**WHAT THIS TASK INVOLVES**
Write out the listing below again, precisely as it is given.

BEGIN SOURCE MATERIAL

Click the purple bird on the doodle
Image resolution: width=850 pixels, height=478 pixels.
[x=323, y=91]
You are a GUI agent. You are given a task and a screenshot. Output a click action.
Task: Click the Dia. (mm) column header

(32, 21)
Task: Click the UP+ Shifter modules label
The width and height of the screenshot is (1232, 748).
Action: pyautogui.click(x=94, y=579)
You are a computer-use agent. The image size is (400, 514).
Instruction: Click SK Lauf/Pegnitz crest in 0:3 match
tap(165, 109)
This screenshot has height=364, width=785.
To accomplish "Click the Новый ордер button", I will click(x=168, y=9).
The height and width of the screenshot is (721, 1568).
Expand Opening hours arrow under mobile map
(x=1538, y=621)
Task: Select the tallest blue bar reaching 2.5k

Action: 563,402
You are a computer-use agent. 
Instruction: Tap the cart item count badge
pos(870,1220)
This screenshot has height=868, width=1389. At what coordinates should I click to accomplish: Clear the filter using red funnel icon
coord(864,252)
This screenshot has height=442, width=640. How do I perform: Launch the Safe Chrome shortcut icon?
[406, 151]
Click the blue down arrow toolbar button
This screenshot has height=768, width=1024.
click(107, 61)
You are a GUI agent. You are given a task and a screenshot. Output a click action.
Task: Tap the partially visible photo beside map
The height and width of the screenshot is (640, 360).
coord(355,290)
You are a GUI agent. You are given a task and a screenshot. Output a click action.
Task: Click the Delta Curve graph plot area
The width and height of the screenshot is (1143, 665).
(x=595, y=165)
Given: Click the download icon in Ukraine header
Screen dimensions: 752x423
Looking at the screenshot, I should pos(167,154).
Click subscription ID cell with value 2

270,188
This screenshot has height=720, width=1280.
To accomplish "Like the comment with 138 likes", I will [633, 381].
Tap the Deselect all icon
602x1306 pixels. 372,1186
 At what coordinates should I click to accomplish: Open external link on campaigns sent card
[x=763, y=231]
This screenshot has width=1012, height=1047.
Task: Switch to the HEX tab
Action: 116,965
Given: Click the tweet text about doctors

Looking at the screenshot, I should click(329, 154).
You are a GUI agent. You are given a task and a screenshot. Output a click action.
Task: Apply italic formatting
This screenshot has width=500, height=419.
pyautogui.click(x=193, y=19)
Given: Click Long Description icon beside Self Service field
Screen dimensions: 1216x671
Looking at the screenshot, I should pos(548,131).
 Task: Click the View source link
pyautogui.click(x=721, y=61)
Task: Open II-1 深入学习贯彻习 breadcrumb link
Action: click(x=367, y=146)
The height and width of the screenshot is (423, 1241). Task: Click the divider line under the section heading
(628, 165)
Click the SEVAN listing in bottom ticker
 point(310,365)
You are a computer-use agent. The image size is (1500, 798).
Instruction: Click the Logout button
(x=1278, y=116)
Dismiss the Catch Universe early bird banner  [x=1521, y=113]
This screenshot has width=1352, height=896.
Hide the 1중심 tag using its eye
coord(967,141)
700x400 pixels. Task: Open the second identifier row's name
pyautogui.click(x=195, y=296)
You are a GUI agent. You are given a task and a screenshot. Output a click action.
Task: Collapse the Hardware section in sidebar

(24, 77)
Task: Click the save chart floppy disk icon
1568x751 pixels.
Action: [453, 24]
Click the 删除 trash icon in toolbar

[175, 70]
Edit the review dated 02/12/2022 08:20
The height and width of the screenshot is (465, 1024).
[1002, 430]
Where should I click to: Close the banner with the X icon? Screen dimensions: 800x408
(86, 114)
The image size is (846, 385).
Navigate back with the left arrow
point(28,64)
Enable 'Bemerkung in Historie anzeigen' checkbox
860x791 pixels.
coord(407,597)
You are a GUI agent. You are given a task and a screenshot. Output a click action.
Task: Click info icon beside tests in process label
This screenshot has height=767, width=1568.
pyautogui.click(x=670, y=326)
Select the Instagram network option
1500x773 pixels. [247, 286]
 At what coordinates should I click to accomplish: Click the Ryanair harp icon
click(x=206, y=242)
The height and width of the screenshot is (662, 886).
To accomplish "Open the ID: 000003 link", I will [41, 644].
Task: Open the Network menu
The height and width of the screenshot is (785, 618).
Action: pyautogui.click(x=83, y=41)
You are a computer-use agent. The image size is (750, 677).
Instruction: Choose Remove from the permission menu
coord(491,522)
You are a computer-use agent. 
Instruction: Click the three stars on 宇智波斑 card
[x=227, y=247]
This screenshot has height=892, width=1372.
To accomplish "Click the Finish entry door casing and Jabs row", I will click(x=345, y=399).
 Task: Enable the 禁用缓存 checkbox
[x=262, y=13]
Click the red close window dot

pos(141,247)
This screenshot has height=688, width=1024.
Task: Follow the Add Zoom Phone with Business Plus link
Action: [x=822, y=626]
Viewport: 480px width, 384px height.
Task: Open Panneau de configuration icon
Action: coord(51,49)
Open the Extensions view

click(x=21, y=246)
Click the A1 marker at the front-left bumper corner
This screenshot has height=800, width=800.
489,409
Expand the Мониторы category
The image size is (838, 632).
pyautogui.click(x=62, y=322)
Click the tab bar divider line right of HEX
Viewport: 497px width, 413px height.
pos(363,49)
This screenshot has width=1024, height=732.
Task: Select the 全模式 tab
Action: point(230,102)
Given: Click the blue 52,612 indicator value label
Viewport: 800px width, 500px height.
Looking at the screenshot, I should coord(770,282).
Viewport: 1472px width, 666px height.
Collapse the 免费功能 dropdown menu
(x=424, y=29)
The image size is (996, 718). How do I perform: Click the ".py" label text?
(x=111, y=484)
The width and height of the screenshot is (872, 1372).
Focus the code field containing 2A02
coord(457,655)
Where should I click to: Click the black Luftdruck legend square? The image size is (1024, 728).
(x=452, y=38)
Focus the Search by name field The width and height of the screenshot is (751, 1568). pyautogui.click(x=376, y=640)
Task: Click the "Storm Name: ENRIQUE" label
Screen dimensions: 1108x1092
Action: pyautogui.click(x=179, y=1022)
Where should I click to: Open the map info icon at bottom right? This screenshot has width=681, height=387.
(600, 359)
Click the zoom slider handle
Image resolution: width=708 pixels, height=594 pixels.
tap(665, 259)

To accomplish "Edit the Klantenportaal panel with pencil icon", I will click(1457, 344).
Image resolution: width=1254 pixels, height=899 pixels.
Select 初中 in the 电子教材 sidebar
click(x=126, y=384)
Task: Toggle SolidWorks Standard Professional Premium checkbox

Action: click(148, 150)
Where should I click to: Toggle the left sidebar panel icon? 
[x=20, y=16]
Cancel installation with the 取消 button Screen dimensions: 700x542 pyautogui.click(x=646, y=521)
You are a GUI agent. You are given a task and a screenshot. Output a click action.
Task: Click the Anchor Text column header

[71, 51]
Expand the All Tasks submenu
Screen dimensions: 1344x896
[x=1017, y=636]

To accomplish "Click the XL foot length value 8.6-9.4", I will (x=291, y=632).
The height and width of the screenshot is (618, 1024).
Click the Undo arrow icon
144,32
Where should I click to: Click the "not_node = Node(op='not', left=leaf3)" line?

END SOURCE MATERIAL

**SOLVED PROBLEM**
Click the purple bird on the doodle
Image resolution: width=850 pixels, height=478 pixels.
[x=323, y=91]
You are a GUI agent. You are given a task and a screenshot. Output a click action.
Task: Click the Dia. (mm) column header

(32, 21)
Task: Click the UP+ Shifter modules label
The width and height of the screenshot is (1232, 748).
Action: pyautogui.click(x=94, y=579)
You are a computer-use agent. The image size is (400, 514).
Instruction: Click SK Lauf/Pegnitz crest in 0:3 match
tap(165, 109)
This screenshot has height=364, width=785.
To accomplish "Click the Новый ордер button", I will click(x=168, y=9).
The height and width of the screenshot is (721, 1568).
Expand Opening hours arrow under mobile map
(x=1538, y=621)
Task: Select the tallest blue bar reaching 2.5k

Action: 563,402
You are a computer-use agent. 
Instruction: Tap the cart item count badge
pos(870,1220)
This screenshot has height=868, width=1389. At what coordinates should I click to accomplish: Clear the filter using red funnel icon
coord(864,252)
This screenshot has height=442, width=640. How do I perform: Launch the Safe Chrome shortcut icon?
[406, 151]
Click the blue down arrow toolbar button
This screenshot has height=768, width=1024.
click(107, 61)
You are a GUI agent. You are given a task and a screenshot. Output a click action.
Task: Tap the partially visible photo beside map
The height and width of the screenshot is (640, 360).
coord(355,290)
You are a GUI agent. You are given a task and a screenshot. Output a click action.
Task: Click the Delta Curve graph plot area
The width and height of the screenshot is (1143, 665).
(x=595, y=165)
Given: Click the download icon in Ukraine header
Screen dimensions: 752x423
Looking at the screenshot, I should pos(167,154).
Click subscription ID cell with value 2

270,188
This screenshot has height=720, width=1280.
To accomplish "Like the comment with 138 likes", I will [633, 381].
Tap the Deselect all icon
602x1306 pixels. 372,1186
 At what coordinates should I click to accomplish: Open external link on campaigns sent card
[x=763, y=231]
This screenshot has width=1012, height=1047.
Task: Switch to the HEX tab
Action: 116,965
Given: Click the tweet text about doctors

Looking at the screenshot, I should click(329, 154).
You are a GUI agent. You are given a task and a screenshot. Output a click action.
Task: Apply italic formatting
This screenshot has width=500, height=419.
pyautogui.click(x=193, y=19)
Given: Click Long Description icon beside Self Service field
Screen dimensions: 1216x671
Looking at the screenshot, I should pos(548,131).
 Task: Click the View source link
pyautogui.click(x=721, y=61)
Task: Open II-1 深入学习贯彻习 breadcrumb link
Action: click(x=367, y=146)
The height and width of the screenshot is (423, 1241). Task: Click the divider line under the section heading
(628, 165)
Click the SEVAN listing in bottom ticker
 point(310,365)
You are a computer-use agent. The image size is (1500, 798).
Instruction: Click the Logout button
(x=1278, y=116)
Dismiss the Catch Universe early bird banner  [x=1521, y=113]
This screenshot has width=1352, height=896.
Hide the 1중심 tag using its eye
coord(967,141)
700x400 pixels. Task: Open the second identifier row's name
pyautogui.click(x=195, y=296)
You are a GUI agent. You are given a task and a screenshot. Output a click action.
Task: Collapse the Hardware section in sidebar

(24, 77)
Task: Click the save chart floppy disk icon
1568x751 pixels.
Action: [453, 24]
Click the 删除 trash icon in toolbar

[175, 70]
Edit the review dated 02/12/2022 08:20
The height and width of the screenshot is (465, 1024).
[1002, 430]
Where should I click to: Close the banner with the X icon? Screen dimensions: 800x408
(86, 114)
The image size is (846, 385).
Navigate back with the left arrow
point(28,64)
Enable 'Bemerkung in Historie anzeigen' checkbox
860x791 pixels.
coord(407,597)
You are a GUI agent. You are given a task and a screenshot. Output a click action.
Task: Click info icon beside tests in process label
This screenshot has height=767, width=1568.
pyautogui.click(x=670, y=326)
Select the Instagram network option
1500x773 pixels. [247, 286]
 At what coordinates should I click to accomplish: Click the Ryanair harp icon
click(x=206, y=242)
The height and width of the screenshot is (662, 886).
To accomplish "Open the ID: 000003 link", I will [41, 644].
Task: Open the Network menu
The height and width of the screenshot is (785, 618).
Action: pyautogui.click(x=83, y=41)
You are a computer-use agent. The image size is (750, 677).
Instruction: Choose Remove from the permission menu
coord(491,522)
You are a computer-use agent. 
Instruction: Click the three stars on 宇智波斑 card
[x=227, y=247]
This screenshot has height=892, width=1372.
To accomplish "Click the Finish entry door casing and Jabs row", I will click(x=345, y=399).
 Task: Enable the 禁用缓存 checkbox
[x=262, y=13]
Click the red close window dot

pos(141,247)
This screenshot has height=688, width=1024.
Task: Follow the Add Zoom Phone with Business Plus link
Action: [x=822, y=626]
Viewport: 480px width, 384px height.
Task: Open Panneau de configuration icon
Action: coord(51,49)
Open the Extensions view

click(x=21, y=246)
Click the A1 marker at the front-left bumper corner
This screenshot has height=800, width=800.
489,409
Expand the Мониторы category
The image size is (838, 632).
pyautogui.click(x=62, y=322)
Click the tab bar divider line right of HEX
Viewport: 497px width, 413px height.
pos(363,49)
This screenshot has width=1024, height=732.
Task: Select the 全模式 tab
Action: point(230,102)
Given: Click the blue 52,612 indicator value label
Viewport: 800px width, 500px height.
Looking at the screenshot, I should coord(770,282).
Viewport: 1472px width, 666px height.
Collapse the 免费功能 dropdown menu
(x=424, y=29)
The image size is (996, 718). How do I perform: Click the ".py" label text?
(x=111, y=484)
The width and height of the screenshot is (872, 1372).
Focus the code field containing 2A02
coord(457,655)
Where should I click to: Click the black Luftdruck legend square? The image size is (1024, 728).
(x=452, y=38)
Focus the Search by name field The width and height of the screenshot is (751, 1568). pyautogui.click(x=376, y=640)
Task: Click the "Storm Name: ENRIQUE" label
Screen dimensions: 1108x1092
Action: pyautogui.click(x=179, y=1022)
Where should I click to: Open the map info icon at bottom right? This screenshot has width=681, height=387.
(600, 359)
Click the zoom slider handle
Image resolution: width=708 pixels, height=594 pixels.
tap(665, 259)

To accomplish "Edit the Klantenportaal panel with pencil icon", I will click(1457, 344).
Image resolution: width=1254 pixels, height=899 pixels.
Select 初中 in the 电子教材 sidebar
click(x=126, y=384)
Task: Toggle SolidWorks Standard Professional Premium checkbox

Action: click(148, 150)
Where should I click to: Toggle the left sidebar panel icon? 
[x=20, y=16]
Cancel installation with the 取消 button Screen dimensions: 700x542 pyautogui.click(x=646, y=521)
You are a GUI agent. You are given a task and a screenshot. Output a click action.
Task: Click the Anchor Text column header

[71, 51]
Expand the All Tasks submenu
Screen dimensions: 1344x896
[x=1017, y=636]

To accomplish "Click the XL foot length value 8.6-9.4", I will (x=291, y=632).
The height and width of the screenshot is (618, 1024).
Click the Undo arrow icon
144,32
Where should I click to: Click the "not_node = Node(op='not', left=leaf3)" line?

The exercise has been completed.